Violent, fragile, contemplative

2. Can you describe your work, your process and the vision you have for your exhibition space?

My current work straddles the boundaries between 2 and 3 dimensions; painting, drawing and sculpture.  I build up and scrape back; destroy and reconstruct, in a restless search for image, search for self and identity, search for elusive solid ground.  I hope that my show will create a psychological space of reflection, intensity and darkness, which may speak to viewers of their own condition.

3. What’s proving to be the most difficult part about preparations?
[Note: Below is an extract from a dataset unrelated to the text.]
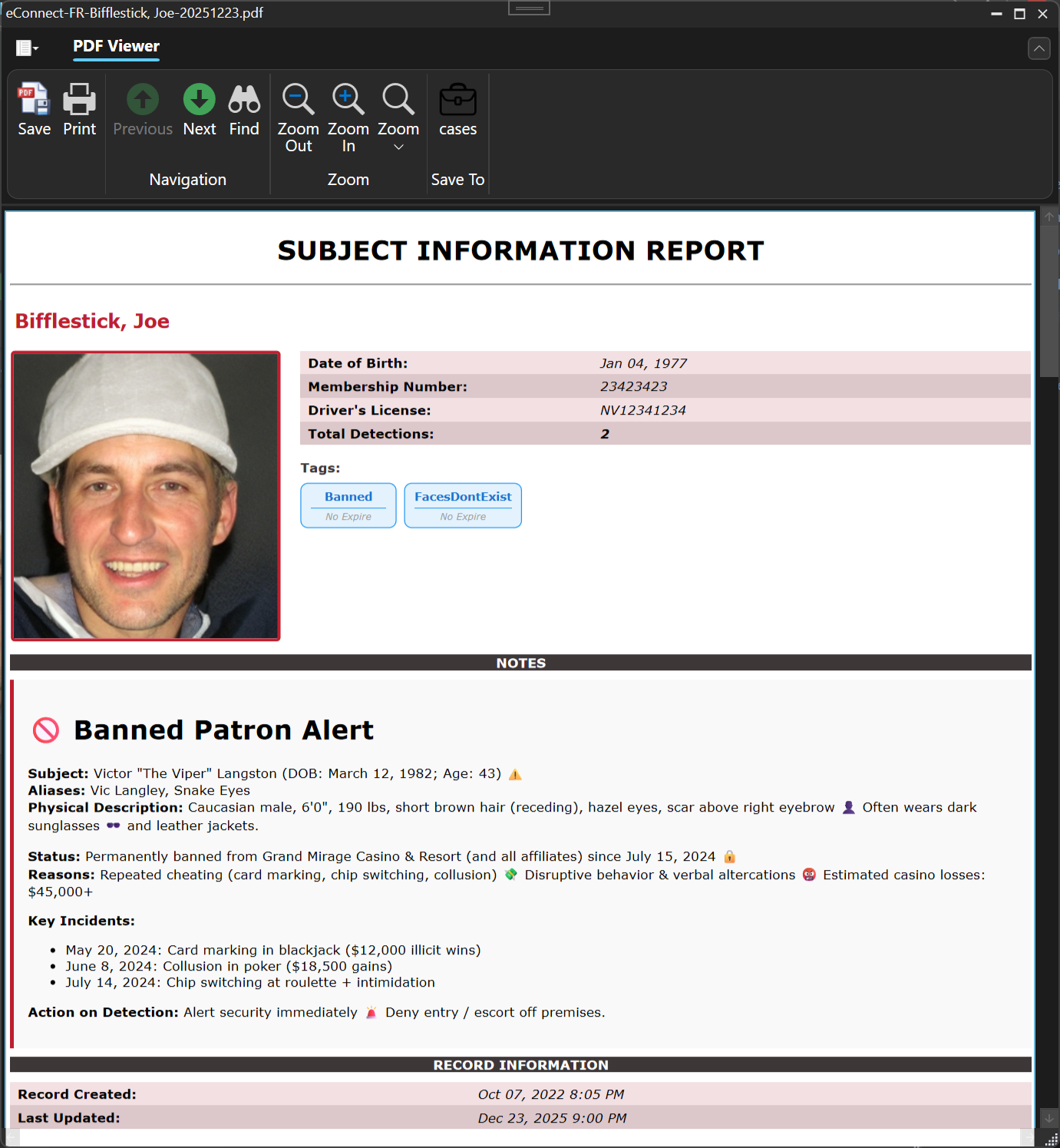1060x1148 pixels.
Task: Click the Previous page arrow
Action: pyautogui.click(x=142, y=110)
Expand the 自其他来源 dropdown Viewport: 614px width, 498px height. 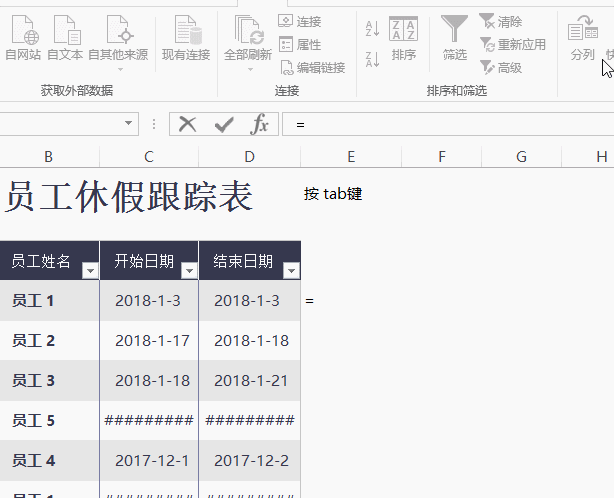click(x=118, y=69)
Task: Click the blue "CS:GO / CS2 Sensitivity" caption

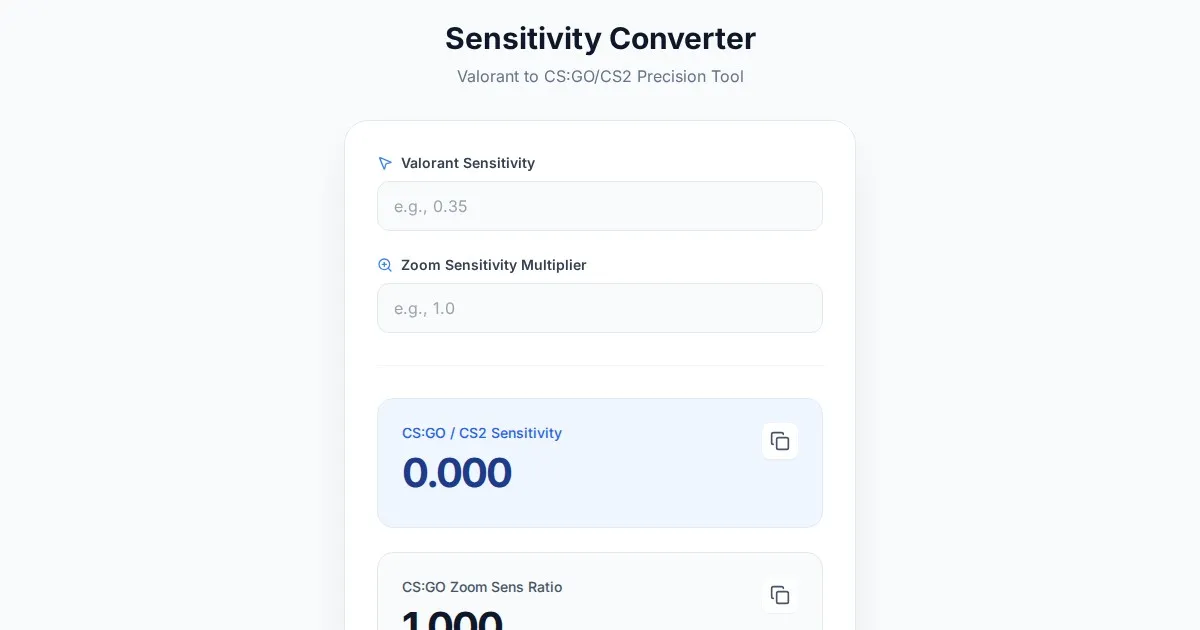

My working process is very messy so final presentation will be a factor.  Knowing when to stop making work to leave enough time for making plinths,  finishing touches and building the space is also something that will be difficult as I keep having ideas for new works that I want to get done in time- being ok with these coming later and the show being just a snapshot in time is important.

4. What one piece of your is closest to representing everything you want to say?

For me this work offers a psychological space of tension and isolation; the destruction and reconstruction of image and identity.  The use of materials emphasize the violence and fragility of the human condition, as well as creating boundaries which the figure is both fighting against and subject to.  I like that the figure and work itself are in a state of becoming- simultaneously dissolving and decaying; growing and finding form.

The ‘descent into the belly of the monster… The introversion of the conscious mind into the deeper layers of the unconscious psyche; confrontation with the shadow.’ JUNG

I think of these works as being equivalent, in psychological terms, to the Nigredo phase in alchemy- fundamental to which is the blackening- decay, putrefaction, dissolution and fixating of the volatile- necessary before the base materials can be separated and purified into the elevated and divine.  (Jung has written extensively on the alchemical journey and its analogies with the process of individuation.)

5. What unique opportunities has attending the AAL Fine Art programme given you?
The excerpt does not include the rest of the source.